#### Work to do
Which lines of the items below contain the word "will"? Copy each of them out in full.

(Collected data)
***

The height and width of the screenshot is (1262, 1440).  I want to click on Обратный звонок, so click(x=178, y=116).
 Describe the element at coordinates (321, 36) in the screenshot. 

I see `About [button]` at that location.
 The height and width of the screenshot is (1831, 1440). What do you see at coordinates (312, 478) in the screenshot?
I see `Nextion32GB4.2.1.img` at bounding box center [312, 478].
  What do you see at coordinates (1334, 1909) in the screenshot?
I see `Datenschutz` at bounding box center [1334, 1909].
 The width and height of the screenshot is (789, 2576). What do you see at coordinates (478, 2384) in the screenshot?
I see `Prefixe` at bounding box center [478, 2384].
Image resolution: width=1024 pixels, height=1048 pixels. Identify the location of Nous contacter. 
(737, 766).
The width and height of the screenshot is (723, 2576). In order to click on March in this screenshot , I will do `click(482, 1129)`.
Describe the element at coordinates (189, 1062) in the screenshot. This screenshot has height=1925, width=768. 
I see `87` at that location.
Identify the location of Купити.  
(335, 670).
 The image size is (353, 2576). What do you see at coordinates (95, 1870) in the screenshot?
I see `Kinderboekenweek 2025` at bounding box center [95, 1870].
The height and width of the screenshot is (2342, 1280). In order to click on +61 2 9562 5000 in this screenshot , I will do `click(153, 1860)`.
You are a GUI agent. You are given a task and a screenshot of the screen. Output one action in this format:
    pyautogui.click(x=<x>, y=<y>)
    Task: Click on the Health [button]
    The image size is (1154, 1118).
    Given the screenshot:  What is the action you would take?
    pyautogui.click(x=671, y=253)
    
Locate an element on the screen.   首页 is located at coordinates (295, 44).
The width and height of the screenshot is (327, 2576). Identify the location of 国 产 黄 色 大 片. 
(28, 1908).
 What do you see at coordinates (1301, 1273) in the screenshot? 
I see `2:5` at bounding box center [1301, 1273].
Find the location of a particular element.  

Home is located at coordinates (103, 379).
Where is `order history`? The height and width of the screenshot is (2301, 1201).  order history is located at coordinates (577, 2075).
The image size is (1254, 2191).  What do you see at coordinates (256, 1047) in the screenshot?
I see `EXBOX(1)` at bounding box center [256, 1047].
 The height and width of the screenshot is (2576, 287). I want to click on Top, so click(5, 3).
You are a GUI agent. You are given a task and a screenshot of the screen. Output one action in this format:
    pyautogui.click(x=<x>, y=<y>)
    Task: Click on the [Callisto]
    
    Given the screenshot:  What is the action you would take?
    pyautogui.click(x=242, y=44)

***

#### Correct answer
The width and height of the screenshot is (723, 2576). In order to click on March in this screenshot , I will do `click(482, 1129)`.
The height and width of the screenshot is (2342, 1280). In order to click on +61 2 9562 5000 in this screenshot , I will do `click(153, 1860)`.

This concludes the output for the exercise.